For comparison, Irene is currently slated as having caused or contributed to 40 deaths and about $13 billion in damage. Keeping in mind, however, that both of these totals are provisional, and that the initial prediction in this case is likely to be exaggerated (Silver's own essay pegs Irene at $14 billion, but also points out that it's a provisional figure), given the propensity of those in the media to want to justify their reportage. (Compare the 9/11 attacks, which were originally estimated to have caused over 6700 deaths, but which have since been revised to fewer than 3000.)

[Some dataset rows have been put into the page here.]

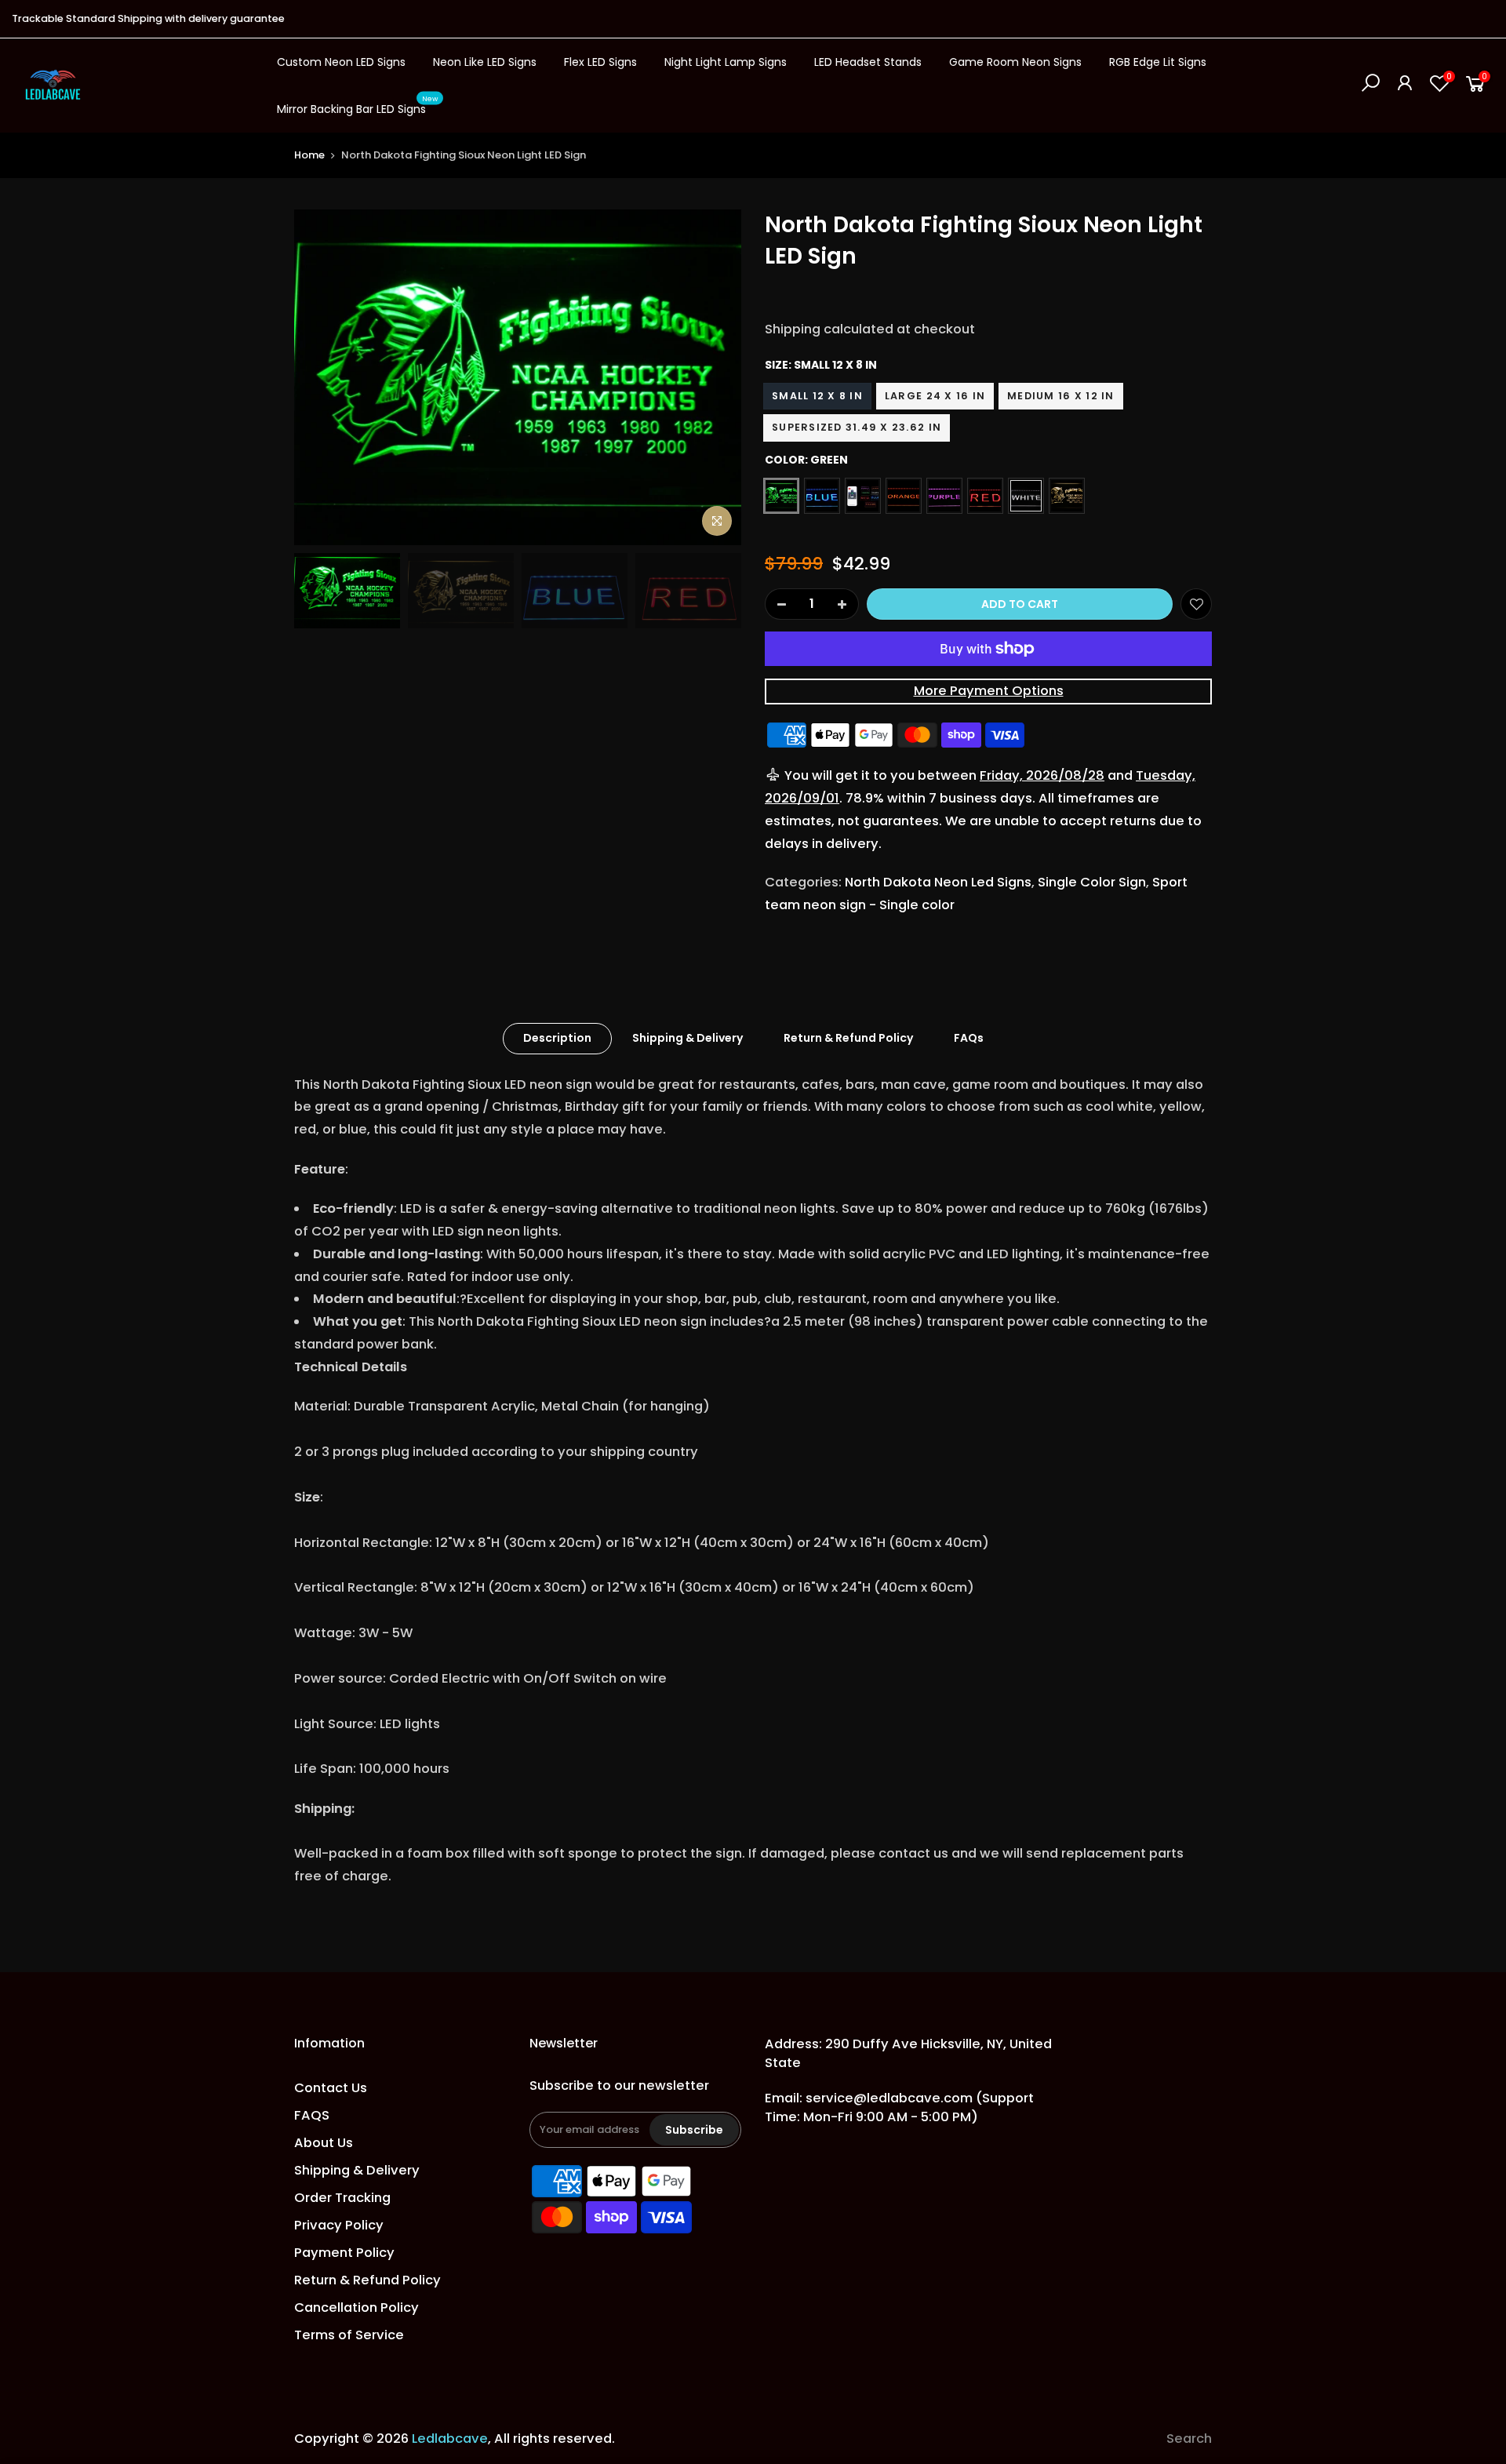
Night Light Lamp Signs (725, 62)
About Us (323, 2143)
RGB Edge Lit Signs (1157, 62)
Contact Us (330, 2088)
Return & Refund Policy (848, 1038)
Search (1189, 2438)
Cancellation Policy (356, 2307)
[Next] (714, 377)
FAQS (311, 2115)
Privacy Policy (339, 2225)
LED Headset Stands (868, 62)
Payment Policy (344, 2253)
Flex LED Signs (600, 62)
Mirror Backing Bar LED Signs (357, 106)
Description (557, 1038)
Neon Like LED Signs (485, 62)
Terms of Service (349, 2335)
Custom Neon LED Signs (341, 62)
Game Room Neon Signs (1015, 62)
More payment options (989, 691)
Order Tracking (342, 2198)
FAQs (969, 1038)
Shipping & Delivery (687, 1038)
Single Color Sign (1092, 882)
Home (309, 154)
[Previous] (322, 377)
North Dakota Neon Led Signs (938, 882)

So, given the likelihood of reducing the death and economic damage tolls from the hurricane, Irene (2.25 Silver News Units) belongs 'in a group' with Isabel (1.88 Silver News Units) and Fran (1.47 Silver News Units), not with Rita (3.13 Silver News Units) and Andrew (3.68 Silver News Units). Remembering that both Irene and Fran pre-date the social media era makes the comparison even more stark -- clearly Irene received far more 'news' coverage than was warranted by its size and damaging capability.

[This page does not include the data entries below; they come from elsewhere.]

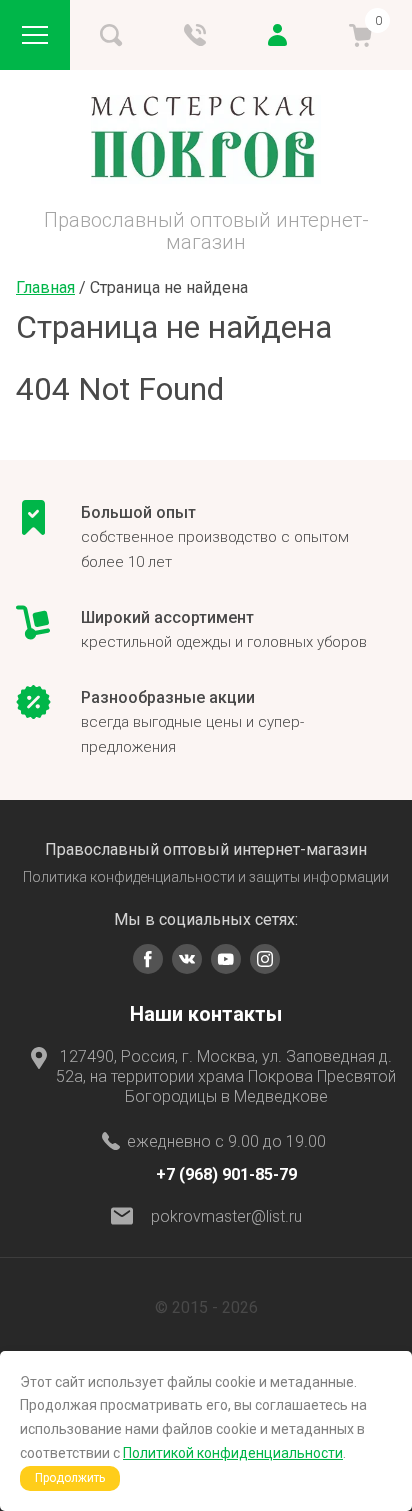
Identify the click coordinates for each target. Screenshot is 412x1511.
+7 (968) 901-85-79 (226, 1174)
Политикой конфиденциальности (233, 1453)
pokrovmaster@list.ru (226, 1216)
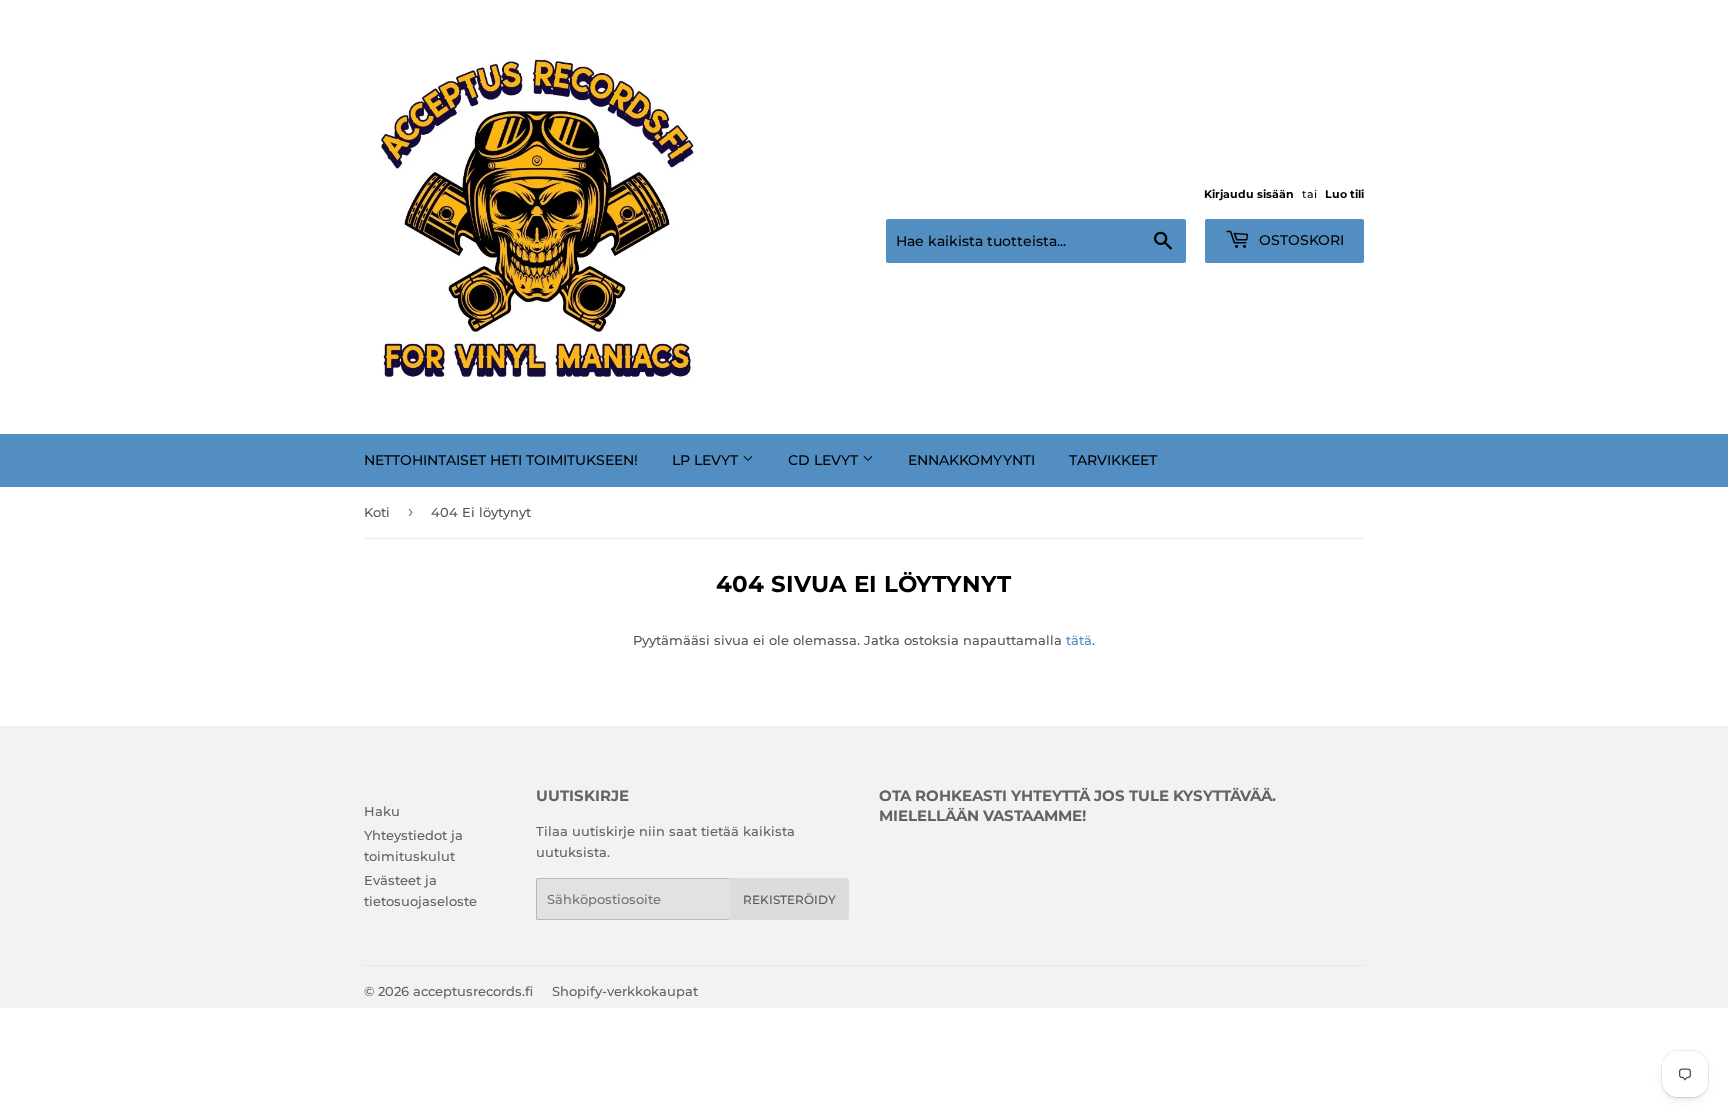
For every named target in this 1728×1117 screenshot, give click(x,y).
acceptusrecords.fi (473, 991)
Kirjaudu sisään (1249, 194)
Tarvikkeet (1113, 460)
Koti (377, 512)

There's one more complaint I have about Silver's essay, but it's a bit nit-picky; Silver produces a list of 'normalized' U.S. economic damage figures for hurricanes by Category, then claims that, because Irene's current estimate exceeds Silver's 'normalized' Category 3 value of $12.7 billion, that Irene did damage "tantamount to a Category 3 hurricane". Silver, a practiced statistician, should be aware of the biases in his statement, given that Katrina was a Category 3 hurricane and its near $100 billion in damage provided a powerful 'long tail' to drive up the averages of all other Category 3 hurricanes in his study. That Irene did more damage than a typical Category 1 hurricane is due to its landfall -- most Category 1 hurricanes land in parts of the US that are accustomed to hurricanes and engineer appropriately. New Jersey, which saw just one Category 1 hurricane from 1900-1996, has much more property likely to become damaged, as they don't take such engineering specifics into account (and probably shouldn't, given the rarity of hurricane events there).
All told, Irene was a dangerous storm that received much more attention than an event of its strength and rarity warranted.